Business

The $150 billion bet to end Western pharma’s China dependency

Drug manufacturing migrated to Asia over three decades in pursuit of cheaper ingredients. Now legislation, geopolitics, and corporate pledges are reversing that flow — and the cost of reversal is coming into focus.
Victor Maslow

The pharmaceutical supply chain ran on a single logic for thirty years: move production to wherever labor and regulation are cheapest, import the finished product, and pass the savings on. That logic held until COVID-19 disrupted shipping lanes and Asian production facilities simultaneously, and every Western government with drug shortages found itself asking the same question — how much would it cost to bring manufacturing back?

Active pharmaceutical ingredients, or APIs, are the chemical compounds that give a drug its therapeutic effect. They are made overwhelmingly in Asia. Only 9% of API manufacturers operate in the United States; China and India together control roughly 70% of global capacity. For specific drugs, the concentration is sharper: China accounts for 95% of US ibuprofen imports, 91% of hydrocortisone, and 70% of acetaminophen. India, which fills more than half of US generic prescriptions, sources up to 80% of its own APIs from China — meaning a disruption in Chinese production ripples through the supply chain that appears to diversify away from it.

Pharmaceutical reshoring is the response to that concentration risk. The term covers a range of policies and corporate decisions aimed at shifting API production and finished-drug manufacturing back to Western or allied facilities. The economic case is not cost reduction — domestic manufacturing costs more than Asian production. The case is supply security: the ability to fill a prescription during a shipping disruption, a geopolitical standoff, or a pandemic.

The legislative architecture took shape in 2025. The US BIOSECURE Act, passed as part of the National Defense Authorization Act, restricts federal procurement from specified Chinese biotech companies. The European Union’s Critical Medicines Act created a framework for Strategic Projects in EU pharmaceutical manufacturing, with access to fast-track permitting and EU funds including InvestEU and Horizon Europe. Antibiotic APIs drew particular pressure on both continents, a dynamic our earlier reporting on Sandoz’s case to Brussels traced in detail.

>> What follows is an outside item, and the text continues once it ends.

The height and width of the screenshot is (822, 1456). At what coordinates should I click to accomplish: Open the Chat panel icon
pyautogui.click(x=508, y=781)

Industry pledges followed quickly. Eli Lilly announced $27 billion for domestic API and sterile injectable expansion. Across the sector, major pharmaceutical companies have committed nearly $150 billion in US manufacturing investments over the next decade.

The tension is structural: reshoring transfers cost rather than eliminating it. Generic drugs carry the prices they do because manufacturing moved to the cheapest available location. Bringing it back at a premium means the cost lands somewhere — in government procurement budgets, in insurance premiums, or in what patients pay. The already-contested economics of pharmaceutical pricing — the Ozempic pricing debate compressed the industry’s tensions into a single molecule — will not get simpler when domestic manufacturing adds another cost layer.

Pharmaceutical manufacturing capacity takes years to build. The political appetite to pay a premium for supply security tends to last only as long as the shortage that everyone still remembers.